The time has come for us to review our defence policy and to look ahead. The main role of the Royal Australian Navy in a future war would be to keep our sea lanes open. In spite of what has been said by the honorable member for Indi (Mr. Bostock) in previous debates, 1 contend that Australia would be doomed to defeat in a war unless it could maintain a flow of imports. We could not maintain that flow by air - certainly not with any of the types of aircraft at present available. To maintain the flow of imports at the present level, using air transport only, we should require a force of 10,000 transport aircraft and 100,000 aircrew members. In addition, we should require 89 oil tankers - which would have to be escorted by the Navy - to bring oil to Australia so that the transport aircraft could fly back to the bases from which they had come.

The task of our Navy is made more important by what is happening in relation to the Suez Canal. That task must be to preserve sea communication in the South Pacific, in co-operation with allied nations. In a war on any scale that can be imagined at present, submarines would be used extensively. Otherwise, why does Russia, for instance, keep 300 or more submarines capable of operating in the Pacific? Despite statements to the contrary sometimes made on behalf of the Royal Australian Air Force, 1 maintain that anti-submarine warfare at distances greater than 300 miles from these shores can be waged efficiently, reliably and economically only by aircraft carriers. Some members of the Air Force have stated that aircraft carriers are more vulnerable than land bases. The answer to that argument may be that although over 50 allied aircraft carriers were operating in the oceans of the world between 1941 and 1945, not one of them was lost as a result of submarine warfare. Looking ahead for ten years - who can look further than that at this stage - we see that aircraft carriers will be an essential part of the Navy. They must form a part of the defences of Australia. If war broke out, they would be required for anti-submarine warfare, because we could not rely on any forces other than naval forces to keep our sea lanes open.
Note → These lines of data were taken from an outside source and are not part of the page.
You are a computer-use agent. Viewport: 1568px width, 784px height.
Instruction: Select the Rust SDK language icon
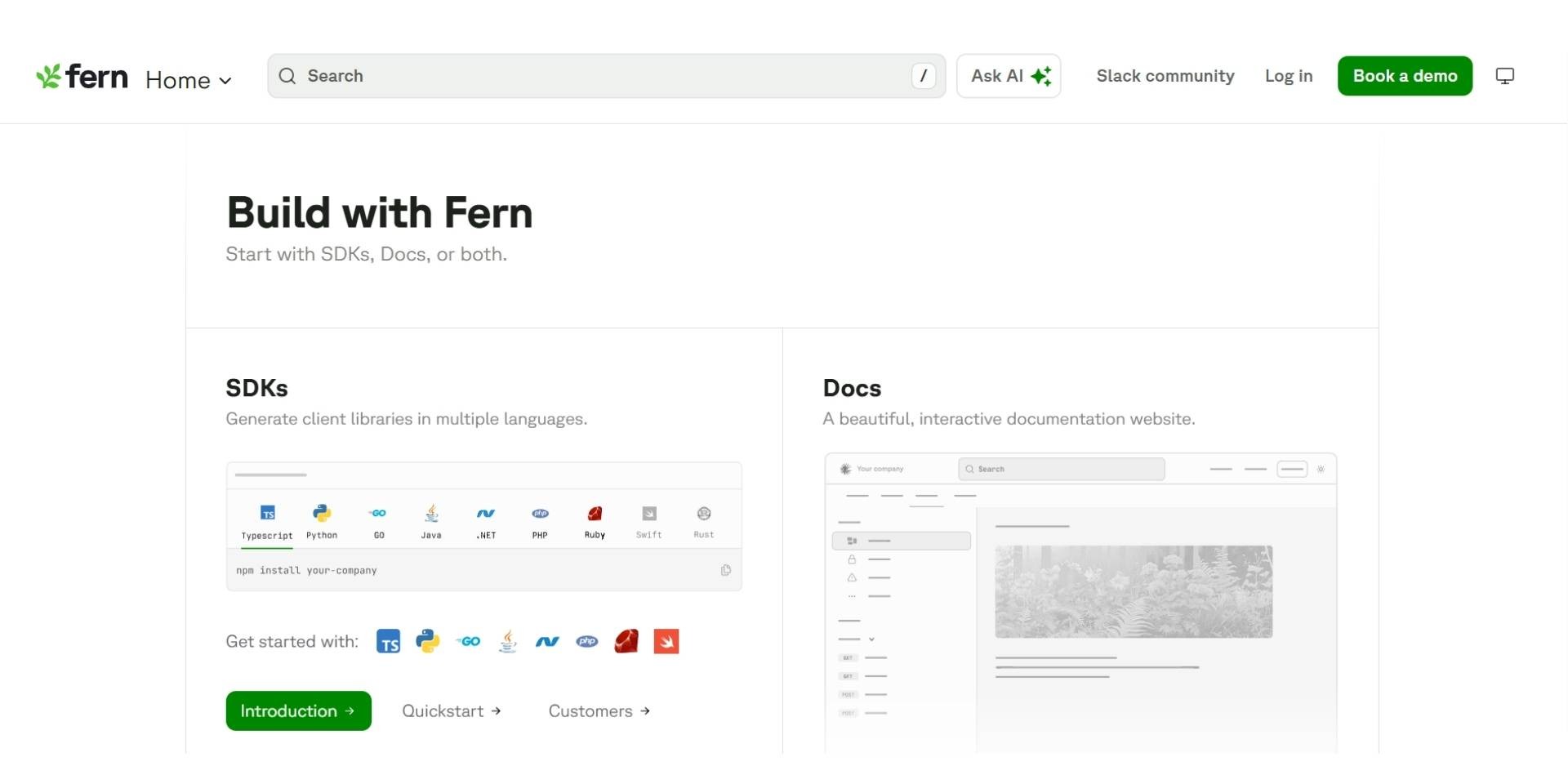[x=703, y=520]
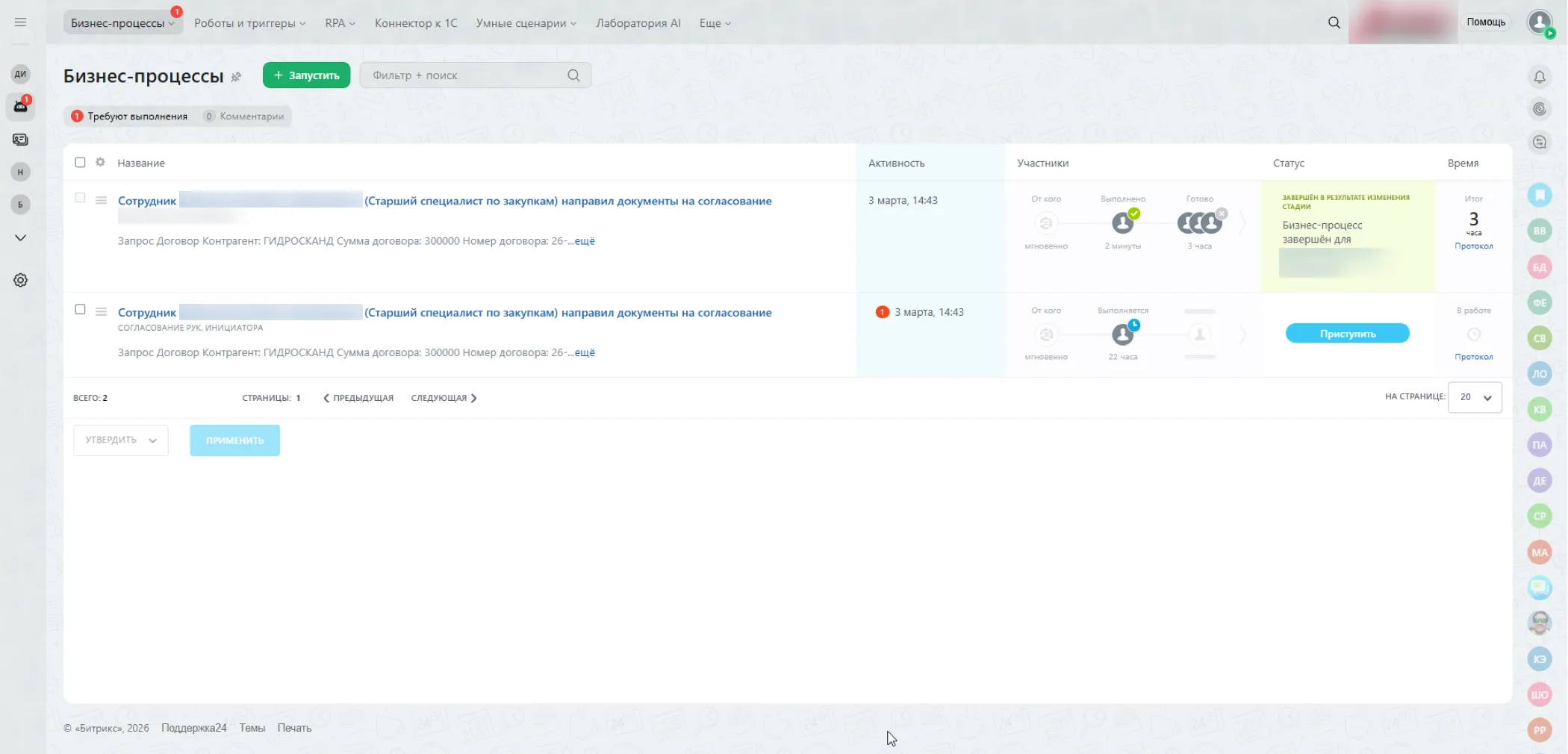This screenshot has width=1568, height=754.
Task: Expand the Утвердить action dropdown
Action: 120,440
Therefore, I say that the Navy is proceed"ing on the right lines to-day. We have a Navy of which we can be proud and which is capable of carrying out any task that may be allotted to it. But I do not believe that its present high state of efficiency can be maintained on an annual vote of £39,000,000. I believe that the cut that has been made in the vote will prejudice the future effectiveness of the Navy. I am certainly not a person who looks for war, but I am a person who desires that we shall have an extremely good insurance policy -against war. I believe that the vote for the Navy should be increased, even if that increase could be done only at the expense -of the votes for other arms of our defence forces.